What you will do:
1 – In the blog post, which two general managers did the writer name as worse talent evaluators than Bill Bavasi?
2 – Print the blog post from "Thursday, March 11, 2004" to "I responded again.".

Thursday, March 11, 2004

Responding to the Challenge... Again 

Alrighty then, it would appear that I've been called out again (I apologize for the fewer posts lately, but work and family obligations have taken away from my baseball time). Last time, David Cameron at USS Mariner challenged me (calling out "those who pride themselves on being optimistic about the team and the front office") to find a team with a worse offseason than the Mariners, and a worse talent evaluator than Bill Bavasi. Without flinching, I responded with about 15 teams that had worse offseasons and named Pirates GM Dave Littlefield and Rockies GM Dan O'Dowd worse talent evaluators. San Shin's Jeff Shaw called bulls**t, saying that I had skirted the issue, so I responded again.

David is at it again, this time calling out "those whose sole point is to be contrarian for the sake of it" to "find anything positive to say about the fight for the last few spots on this roster." I had not connected the first string with myself, but Fire Bavasi labelled it a Challenge to the Optimist, so I'll assume the challenge was meant for me (or maybe its meant for Olympia Mariner, who you should read anyway).

First, I'd like to say that I'm not contrarian for the sake of it, and I resent the implication. I appear contrarian because I focus on the good things the Mariners have done and will do, and believe that a move may make good sense for a baseball team, even if it is not endorsed by the statarazzi. I also believe that getting the players you like is not as easy as it seems, unless you overpay a la the Yankees. I am happy to appear contrarian to those who constantly belittle every move the Mariners make because it does not follow the tenets laid down by Baseball Prospectus, who, having done a fantastic thing in bringing more prominence to statistical analysis of the game, still have not led a single team to a World Series (Nor, for that matter have the GMs they endorse like Billy Beane and Theo Epstein). I am not blindly optimistic, nor do I paint negativity in bold strokes just because ownership's vision for a team incorporates the character of its players and an eye toward the bottom line. I am optimistic because Edgar, Jamie, Ichiro, Bret and company give me every reason to be and because, as Eric Neel said, "these guys not only deserve our love, they deserve our reverence."

Given information:
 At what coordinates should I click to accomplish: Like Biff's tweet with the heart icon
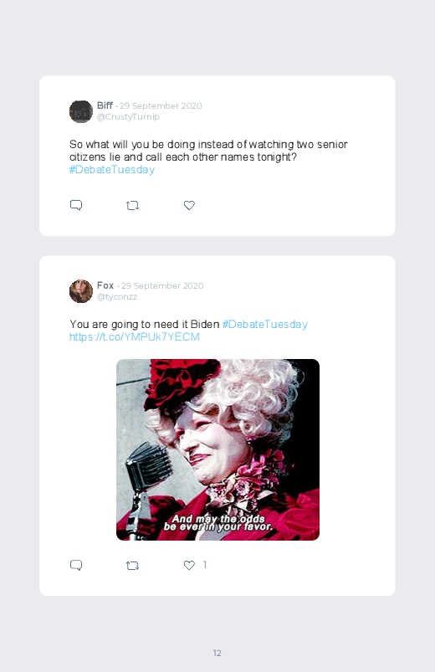pyautogui.click(x=189, y=205)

Answers given:
1 – Pirates GM Dave Littlefield and Rockies GM Dan O'Dowd.

2 –
Thursday, March 11, 2004

Responding to the Challenge... Again 

Alrighty then, it would appear that I've been called out again (I apologize for the fewer posts lately, but work and family obligations have taken away from my baseball time). Last time, David Cameron at USS Mariner challenged me (calling out "those who pride themselves on being optimistic about the team and the front office") to find a team with a worse offseason than the Mariners, and a worse talent evaluator than Bill Bavasi. Without flinching, I responded with about 15 teams that had worse offseasons and named Pirates GM Dave Littlefield and Rockies GM Dan O'Dowd worse talent evaluators. San Shin's Jeff Shaw called bulls**t, saying that I had skirted the issue, so I responded again.